Actualmente, no existe una regulación específica que prohíba exponer fruta en la vía pública en Vitoria-Gasteiz. En 2021, el gobierno de Gorka Urtaran inició los trámites para crear una ordenanza que regulara esta actividad, buscando dinamizar el comercio y evitar molestias. Dicha ordenanza pretendía establecer criterios estéticos, de salubridad, delimitar el espacio en la acera y fijar una altura mínima, además de introducir una tasa por ocupación de vía pública. No obstante, el proyecto quedó en el olvido al finalizar aquella legislatura.
La situación actual se considera 'alegal'. El Ayuntamiento recuerda que se permite la exhibición de género en la calle, siempre que se cumplan "unas condiciones higiénico-sanitarias mínimas". Al no haber una ordenanza específica, la supervisión recae en el servicio de salud y los inspectores de vía pública. El consistorio matiza que exponer fruta y verdura en la calle supone un "riesgo bajo para la salud", dado que estos productos suelen lavarse o pelarse antes de su consumo y ya están expuestos en el interior de los comercios.

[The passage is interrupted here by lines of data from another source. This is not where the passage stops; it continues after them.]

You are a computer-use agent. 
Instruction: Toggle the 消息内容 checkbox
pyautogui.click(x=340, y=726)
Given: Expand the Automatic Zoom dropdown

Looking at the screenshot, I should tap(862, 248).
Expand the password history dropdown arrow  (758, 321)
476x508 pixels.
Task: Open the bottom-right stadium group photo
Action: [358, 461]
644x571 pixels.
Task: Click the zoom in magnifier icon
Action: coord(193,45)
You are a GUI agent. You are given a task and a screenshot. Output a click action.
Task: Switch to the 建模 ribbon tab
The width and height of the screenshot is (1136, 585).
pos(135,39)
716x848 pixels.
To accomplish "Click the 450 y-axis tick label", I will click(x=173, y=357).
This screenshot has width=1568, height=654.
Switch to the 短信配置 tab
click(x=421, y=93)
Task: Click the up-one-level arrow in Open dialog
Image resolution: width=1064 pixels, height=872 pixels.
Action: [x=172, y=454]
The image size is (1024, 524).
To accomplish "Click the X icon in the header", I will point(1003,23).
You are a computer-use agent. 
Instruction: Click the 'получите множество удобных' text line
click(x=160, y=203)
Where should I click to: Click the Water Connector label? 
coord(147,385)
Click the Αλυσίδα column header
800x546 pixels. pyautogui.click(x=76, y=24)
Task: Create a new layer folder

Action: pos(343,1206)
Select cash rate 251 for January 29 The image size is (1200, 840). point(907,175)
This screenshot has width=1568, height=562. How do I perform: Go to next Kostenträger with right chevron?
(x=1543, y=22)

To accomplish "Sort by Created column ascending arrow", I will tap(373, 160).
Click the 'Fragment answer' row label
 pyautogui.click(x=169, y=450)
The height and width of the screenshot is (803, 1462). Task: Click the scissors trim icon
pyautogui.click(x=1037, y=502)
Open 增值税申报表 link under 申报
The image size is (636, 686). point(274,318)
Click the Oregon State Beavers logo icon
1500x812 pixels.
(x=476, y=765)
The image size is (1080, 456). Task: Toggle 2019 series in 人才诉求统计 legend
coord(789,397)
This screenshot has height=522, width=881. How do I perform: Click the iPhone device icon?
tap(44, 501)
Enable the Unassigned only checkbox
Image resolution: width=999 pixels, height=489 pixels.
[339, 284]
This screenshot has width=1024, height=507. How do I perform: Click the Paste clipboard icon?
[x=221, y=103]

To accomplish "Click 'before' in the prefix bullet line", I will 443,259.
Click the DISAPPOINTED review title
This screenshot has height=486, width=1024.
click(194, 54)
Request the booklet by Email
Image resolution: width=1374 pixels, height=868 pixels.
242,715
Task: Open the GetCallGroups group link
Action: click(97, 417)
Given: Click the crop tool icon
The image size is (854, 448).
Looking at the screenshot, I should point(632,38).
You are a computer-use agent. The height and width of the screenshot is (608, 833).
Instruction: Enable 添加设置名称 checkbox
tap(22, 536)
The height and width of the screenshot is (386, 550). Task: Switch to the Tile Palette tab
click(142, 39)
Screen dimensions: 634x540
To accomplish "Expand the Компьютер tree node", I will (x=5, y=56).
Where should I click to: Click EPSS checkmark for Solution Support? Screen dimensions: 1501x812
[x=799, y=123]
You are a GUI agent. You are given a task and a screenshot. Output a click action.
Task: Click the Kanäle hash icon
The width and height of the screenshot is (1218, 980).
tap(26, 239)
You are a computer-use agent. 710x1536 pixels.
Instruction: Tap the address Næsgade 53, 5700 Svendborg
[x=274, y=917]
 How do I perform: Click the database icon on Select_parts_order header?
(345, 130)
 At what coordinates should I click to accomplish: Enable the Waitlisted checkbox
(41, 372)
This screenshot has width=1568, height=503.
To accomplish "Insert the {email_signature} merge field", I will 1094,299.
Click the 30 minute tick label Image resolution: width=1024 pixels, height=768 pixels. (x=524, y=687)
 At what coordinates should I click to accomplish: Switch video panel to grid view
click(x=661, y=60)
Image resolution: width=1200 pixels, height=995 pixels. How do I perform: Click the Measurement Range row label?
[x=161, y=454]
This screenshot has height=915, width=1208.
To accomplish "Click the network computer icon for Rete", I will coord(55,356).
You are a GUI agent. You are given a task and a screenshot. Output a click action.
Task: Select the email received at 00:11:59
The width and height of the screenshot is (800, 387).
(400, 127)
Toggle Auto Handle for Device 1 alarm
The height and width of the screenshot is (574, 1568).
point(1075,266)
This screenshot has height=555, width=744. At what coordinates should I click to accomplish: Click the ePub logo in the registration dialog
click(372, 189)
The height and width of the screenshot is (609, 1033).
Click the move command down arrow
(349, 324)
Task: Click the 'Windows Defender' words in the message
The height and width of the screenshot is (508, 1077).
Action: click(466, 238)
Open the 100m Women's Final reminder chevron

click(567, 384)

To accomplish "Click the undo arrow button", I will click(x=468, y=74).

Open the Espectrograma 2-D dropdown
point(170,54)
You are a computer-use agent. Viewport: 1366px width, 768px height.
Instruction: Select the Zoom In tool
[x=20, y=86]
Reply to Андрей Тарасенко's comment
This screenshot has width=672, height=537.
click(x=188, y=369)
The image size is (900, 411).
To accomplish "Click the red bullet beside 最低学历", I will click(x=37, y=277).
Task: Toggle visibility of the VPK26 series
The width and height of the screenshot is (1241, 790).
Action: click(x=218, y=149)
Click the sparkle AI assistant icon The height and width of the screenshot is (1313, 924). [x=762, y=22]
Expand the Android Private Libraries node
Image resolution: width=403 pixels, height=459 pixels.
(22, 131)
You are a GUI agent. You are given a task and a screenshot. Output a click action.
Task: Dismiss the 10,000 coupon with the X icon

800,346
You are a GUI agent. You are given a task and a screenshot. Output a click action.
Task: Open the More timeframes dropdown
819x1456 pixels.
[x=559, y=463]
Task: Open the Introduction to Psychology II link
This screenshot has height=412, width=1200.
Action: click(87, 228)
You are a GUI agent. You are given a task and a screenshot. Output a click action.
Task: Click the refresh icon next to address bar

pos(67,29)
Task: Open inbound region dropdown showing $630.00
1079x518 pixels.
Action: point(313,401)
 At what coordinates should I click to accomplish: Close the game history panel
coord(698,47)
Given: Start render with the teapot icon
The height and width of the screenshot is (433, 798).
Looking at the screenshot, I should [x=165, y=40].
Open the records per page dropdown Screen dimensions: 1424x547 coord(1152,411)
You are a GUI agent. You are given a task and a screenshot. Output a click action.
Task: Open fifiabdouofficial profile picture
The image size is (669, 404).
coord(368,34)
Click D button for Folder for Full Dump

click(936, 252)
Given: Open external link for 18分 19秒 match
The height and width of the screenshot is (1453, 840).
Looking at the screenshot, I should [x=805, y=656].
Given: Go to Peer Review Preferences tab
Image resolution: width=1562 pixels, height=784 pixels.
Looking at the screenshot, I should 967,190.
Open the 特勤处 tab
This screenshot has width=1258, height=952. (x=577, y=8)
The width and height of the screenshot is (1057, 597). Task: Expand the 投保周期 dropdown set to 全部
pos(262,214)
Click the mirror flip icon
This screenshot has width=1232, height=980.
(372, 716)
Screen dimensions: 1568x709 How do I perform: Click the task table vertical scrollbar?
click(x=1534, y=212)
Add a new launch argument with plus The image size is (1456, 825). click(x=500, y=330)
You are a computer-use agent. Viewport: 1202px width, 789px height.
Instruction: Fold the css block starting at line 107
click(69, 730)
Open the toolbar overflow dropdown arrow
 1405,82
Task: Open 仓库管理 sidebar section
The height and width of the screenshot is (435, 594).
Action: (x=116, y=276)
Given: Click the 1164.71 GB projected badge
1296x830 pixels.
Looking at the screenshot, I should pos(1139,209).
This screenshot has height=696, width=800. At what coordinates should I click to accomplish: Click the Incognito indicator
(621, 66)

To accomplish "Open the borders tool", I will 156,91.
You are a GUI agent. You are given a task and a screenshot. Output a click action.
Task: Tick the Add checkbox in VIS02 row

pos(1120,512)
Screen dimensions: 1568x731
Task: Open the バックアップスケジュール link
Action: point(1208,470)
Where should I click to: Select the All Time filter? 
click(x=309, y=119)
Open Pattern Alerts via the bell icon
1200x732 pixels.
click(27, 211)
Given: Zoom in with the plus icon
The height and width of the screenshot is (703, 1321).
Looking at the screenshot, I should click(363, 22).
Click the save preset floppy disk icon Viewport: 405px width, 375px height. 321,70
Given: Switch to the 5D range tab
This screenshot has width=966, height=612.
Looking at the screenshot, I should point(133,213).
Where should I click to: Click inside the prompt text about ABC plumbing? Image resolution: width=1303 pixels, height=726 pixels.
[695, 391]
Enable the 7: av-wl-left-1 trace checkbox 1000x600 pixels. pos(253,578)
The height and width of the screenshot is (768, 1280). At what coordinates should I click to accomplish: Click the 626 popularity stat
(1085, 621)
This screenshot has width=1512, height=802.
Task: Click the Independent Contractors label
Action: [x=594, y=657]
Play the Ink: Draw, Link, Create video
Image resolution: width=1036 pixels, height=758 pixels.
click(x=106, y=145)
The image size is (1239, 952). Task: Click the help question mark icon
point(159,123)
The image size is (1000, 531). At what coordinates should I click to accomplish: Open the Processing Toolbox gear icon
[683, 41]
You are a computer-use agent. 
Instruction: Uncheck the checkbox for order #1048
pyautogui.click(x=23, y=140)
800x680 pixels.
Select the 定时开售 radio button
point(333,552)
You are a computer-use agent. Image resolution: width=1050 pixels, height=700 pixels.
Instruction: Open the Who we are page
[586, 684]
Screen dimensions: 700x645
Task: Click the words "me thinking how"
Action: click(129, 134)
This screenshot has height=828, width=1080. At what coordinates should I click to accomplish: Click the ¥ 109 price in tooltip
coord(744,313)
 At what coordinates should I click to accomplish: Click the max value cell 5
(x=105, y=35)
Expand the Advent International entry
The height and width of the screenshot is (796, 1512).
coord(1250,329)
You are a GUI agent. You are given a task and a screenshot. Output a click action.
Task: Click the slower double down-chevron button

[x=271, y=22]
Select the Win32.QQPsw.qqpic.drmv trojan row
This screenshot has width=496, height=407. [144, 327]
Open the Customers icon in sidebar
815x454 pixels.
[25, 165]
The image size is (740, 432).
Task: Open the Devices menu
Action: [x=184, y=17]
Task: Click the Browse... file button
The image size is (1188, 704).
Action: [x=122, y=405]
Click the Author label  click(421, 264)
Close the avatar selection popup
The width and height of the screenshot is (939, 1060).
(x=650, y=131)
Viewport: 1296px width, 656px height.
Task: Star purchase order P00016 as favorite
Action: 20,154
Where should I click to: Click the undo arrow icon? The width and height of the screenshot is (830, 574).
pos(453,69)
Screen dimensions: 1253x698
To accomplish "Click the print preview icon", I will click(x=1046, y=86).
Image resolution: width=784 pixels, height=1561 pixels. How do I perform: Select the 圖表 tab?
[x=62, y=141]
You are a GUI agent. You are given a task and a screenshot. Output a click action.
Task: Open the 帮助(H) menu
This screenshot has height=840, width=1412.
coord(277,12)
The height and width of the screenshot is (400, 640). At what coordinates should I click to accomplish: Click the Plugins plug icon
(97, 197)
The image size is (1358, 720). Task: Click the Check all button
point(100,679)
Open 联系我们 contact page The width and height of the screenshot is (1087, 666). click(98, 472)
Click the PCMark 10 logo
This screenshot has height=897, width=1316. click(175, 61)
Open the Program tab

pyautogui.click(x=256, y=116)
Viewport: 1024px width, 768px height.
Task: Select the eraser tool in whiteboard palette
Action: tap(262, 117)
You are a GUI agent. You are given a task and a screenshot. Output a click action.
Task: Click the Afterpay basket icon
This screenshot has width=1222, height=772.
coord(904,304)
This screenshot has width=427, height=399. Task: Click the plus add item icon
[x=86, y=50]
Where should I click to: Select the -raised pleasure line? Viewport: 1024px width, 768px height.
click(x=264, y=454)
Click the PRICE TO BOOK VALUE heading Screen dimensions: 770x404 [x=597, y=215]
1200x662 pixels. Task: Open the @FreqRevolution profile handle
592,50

Además de las condiciones higiénicas, las fruterías deben cumplir la normativa general de ocupación de vía pública. Al igual que con las terrazas de hostelería, cualquier comercio que desee colocar elementos en la calle frente a su establecimiento debe comunicarlo y solicitar autorización. Si bien ocupar el espacio entre el escaparate y la calzada es legal, la ocupación de la vía pública requiere un permiso municipal, como cualquier otro elemento instalado en el exterior.